*Your assignment*:
The exercise calls for the lines from the one containing "Given: Open the" to the end of the data below to be output exactly, pictures excluded.

The input Block Start

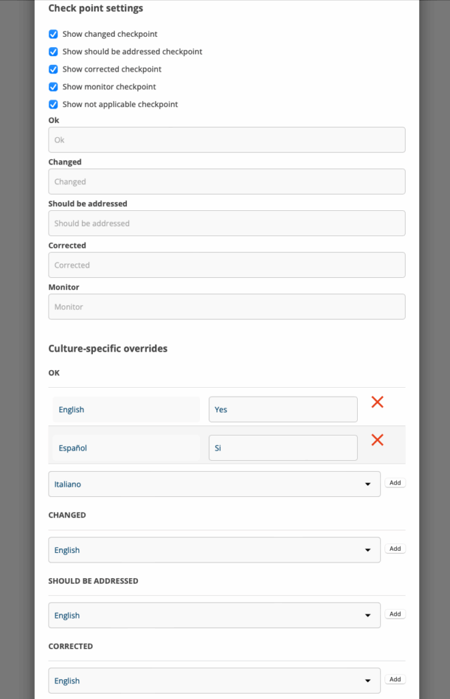Click Add button next to Italiano
This screenshot has height=699, width=450.
(395, 483)
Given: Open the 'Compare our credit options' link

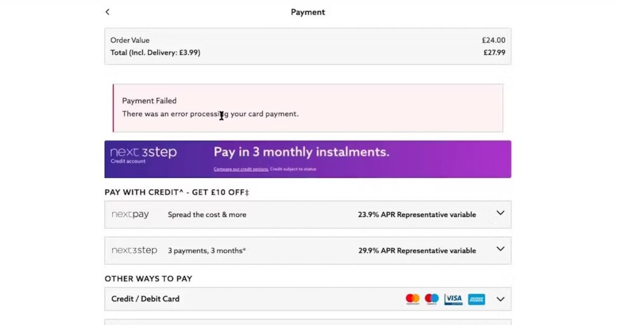Looking at the screenshot, I should 241,169.
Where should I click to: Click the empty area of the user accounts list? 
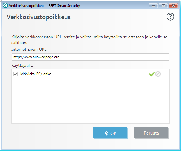click(91, 101)
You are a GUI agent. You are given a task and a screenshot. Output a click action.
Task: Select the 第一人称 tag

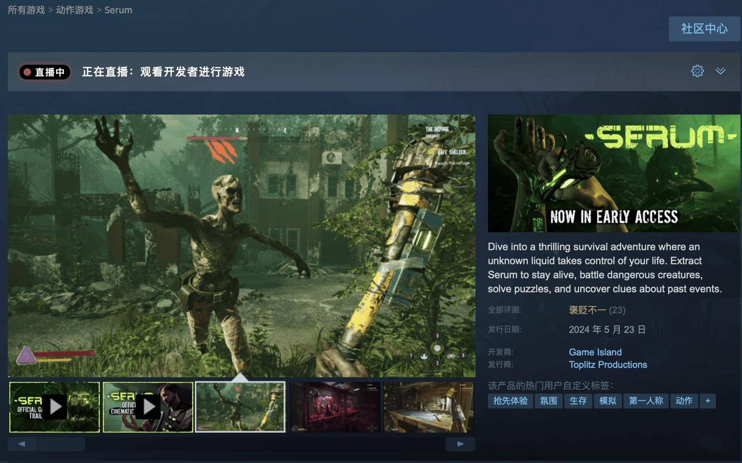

The input Block End

*Reply*:
Given: Open the 'Compare our credit options' link

Looking at the screenshot, I should 241,169.
Where should I click to: Click the empty area of the user accounts list? 
click(91, 101)
You are a GUI agent. You are given a task and a screenshot. Output a click action.
Task: Select the 第一人称 tag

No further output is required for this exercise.